[Passage shown]
* START *
Prof. HWR Wades has similarly pointed out in his Administrative Law (4th Edn.) : “There is no right to be heard before the making of legislation, whether primary or delegated, unless it is provided by statutes.”

6. In this light of the decision, we do not find any substance in the contention that the principles of natural justice were violated particularly when the impugned amendment was the resultant of a function discharged under powers of delegated legislation.”

7. The learned counsel for the petitioners drew our attention to a passage in Administrative Law by HWR Wades (5th Edn.) at page 766, which reads;

“Hearing of objections :

In the case of rules and orders which are clearly legislative as opposed to administrative there is no room for the principle of natural justice which persons affected to a fair hearing in advance. But orders for such things as housing and planning schemes although they may affect numerous people, are for this purpose treated by Parliament, and also by the Courts as matters of administration and not legislation.”

8. The learned counsel submits that the function of laying down the standards of quality also comes under administrative nature and therefore hearing the objections is mandatory. Even accepting this submission, there is absolutely no violation since admittedly the petitioners were heard through counsel on 5-11-1981 at Jaipur by the Committee. In the circumstances stated and for the reasons assigned, there does not appear to be any mandate for a second round of hearing.
* END *
[Exercise description]
Write the next part of the judgment excerpt on hearings before delegated legislation, picking up right after its last sentence. The data that comes next is separate material and has no connection to the judgment excerpt.

[Dataset extract]
* START *
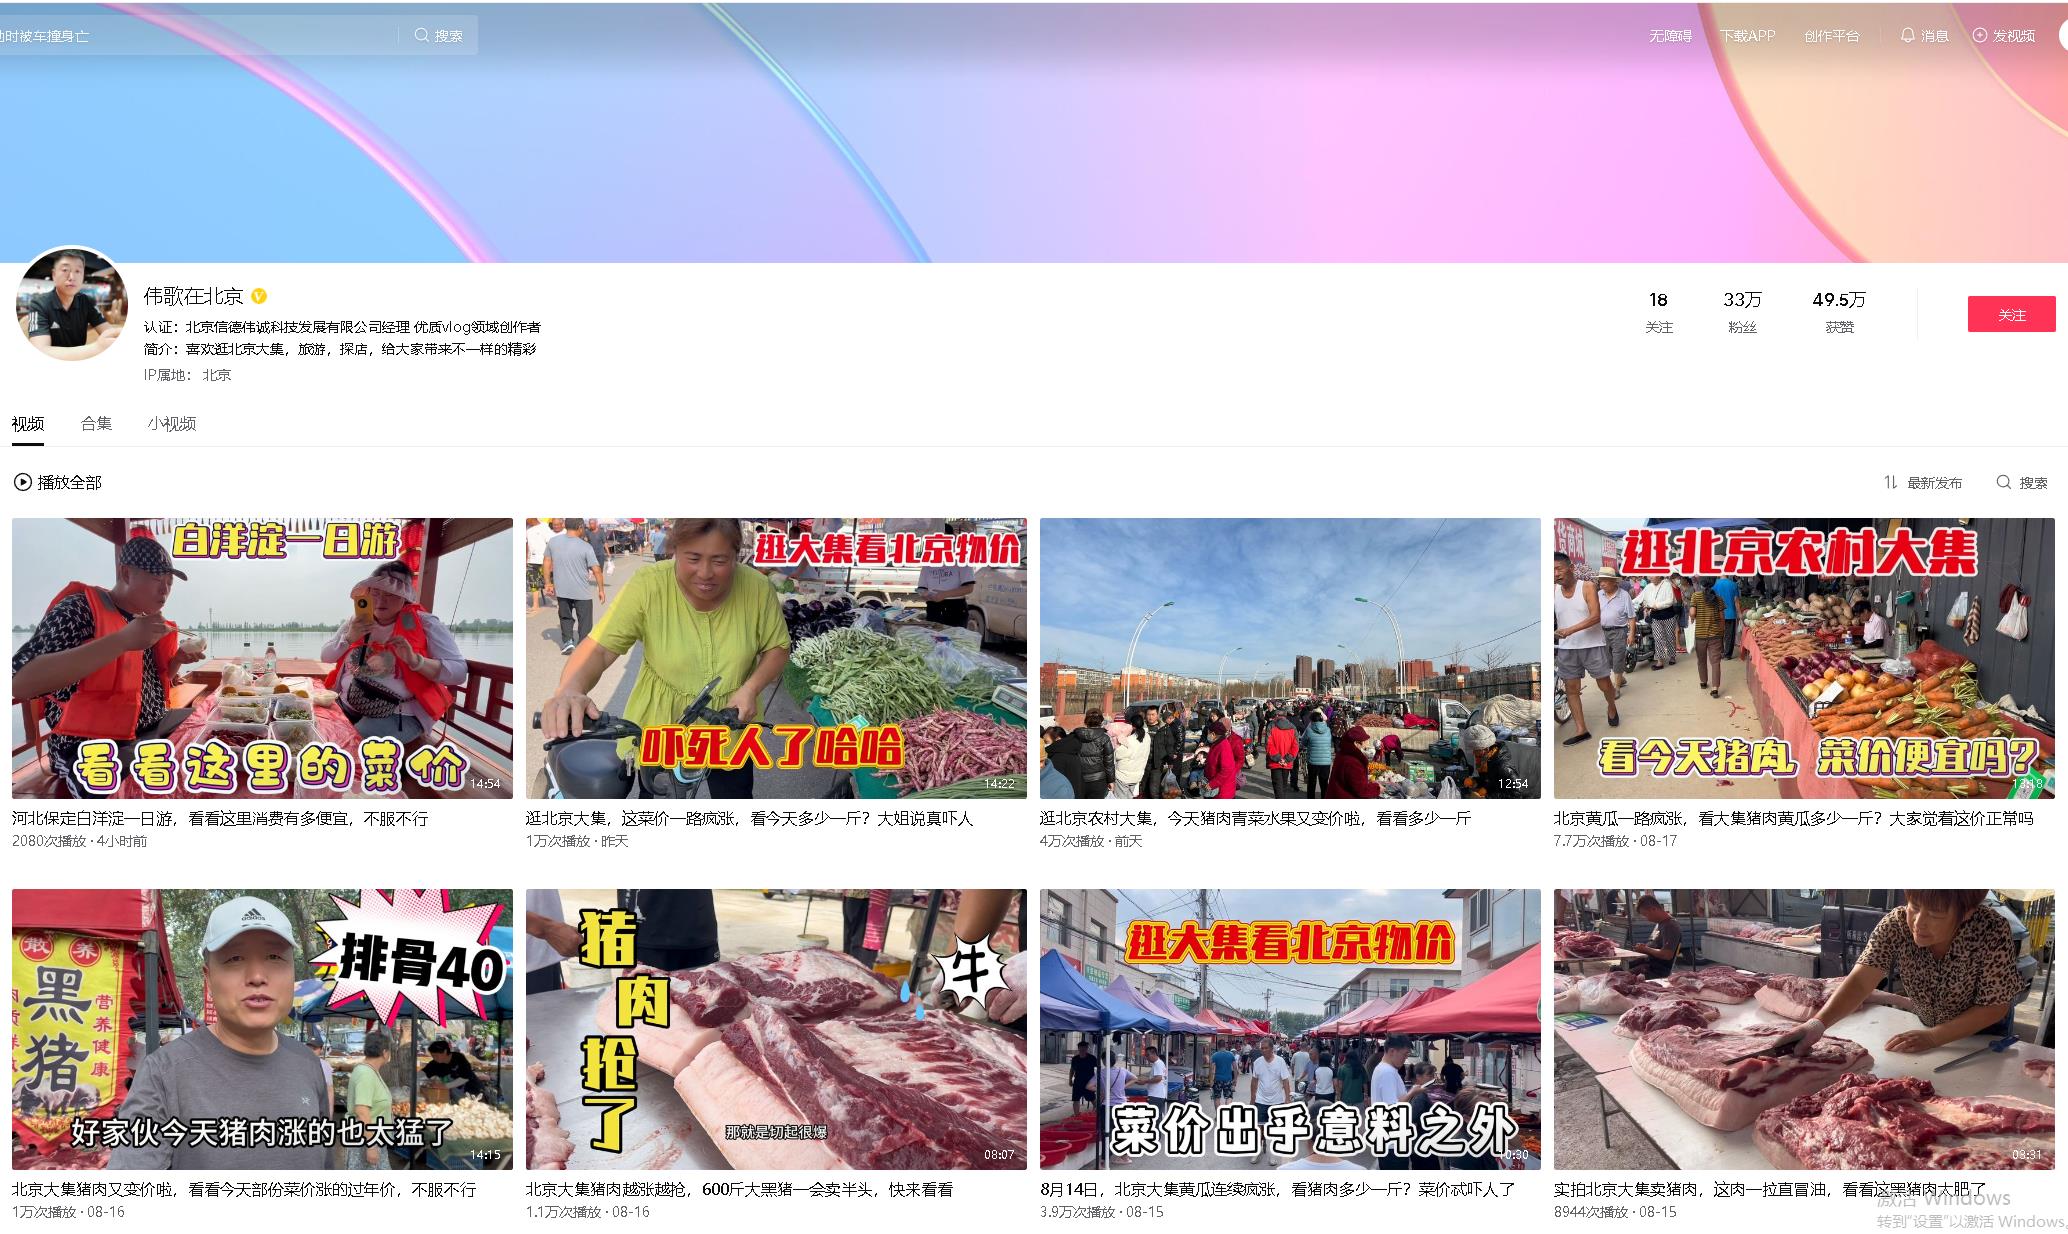2068x1234 pixels.
Task: View the 33万 followers count
Action: 1742,300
* END *
[Written response]
9. It is next contended by the learned counsel for the petitioners that the imposition of prohibition against addition of flavouring matter to the tea for domestic consumption while permitting the said addition for export to foreign market is discriminatary and not founded upon an intelligible rational in relation to the object sought to be achieved and therefore, the impugned amendment is violative of Art. 14 of our Constitution. It needs to be noticed that tea has its value for its natural favour and aroma. The apprehensions that permitting addition of flavour has the danger of camouflaging the inferior type of tea, encourages the spurious manufacturers to use inferior or sub-standard tea, etc. more so in relation to or as against the illiterate rural masses – the major section of consumers of tea in our country – cannot he said to be unrealistic or unwarranted. Further, considerations in prescribing the standards for local market differ from those for foreign market. As regards the export quality control there are legislations made. For example, the Export (Quality Control and Inspection) Act, 1963 provides for establishment of an Export Inspection Council to advise the Government regarding the measures to be adopted for the enforcement of quality control and inspection, for the checks as regards maintenance of standards with reference to the specifications, for appropriate penalties for contravetion of the provisions, and for prohibition against export unless accompanied by a certificate that the commodity satisfies the conditions relating to quality control and inspection. One more factor is that flavoured tea has been in use throughout the world and heavy quantities were being imported by USA, UK, Germnay, etc. Further, there is no machinery at present in so far as indigenous market is concerned for so many checks and inspections as regards the quality.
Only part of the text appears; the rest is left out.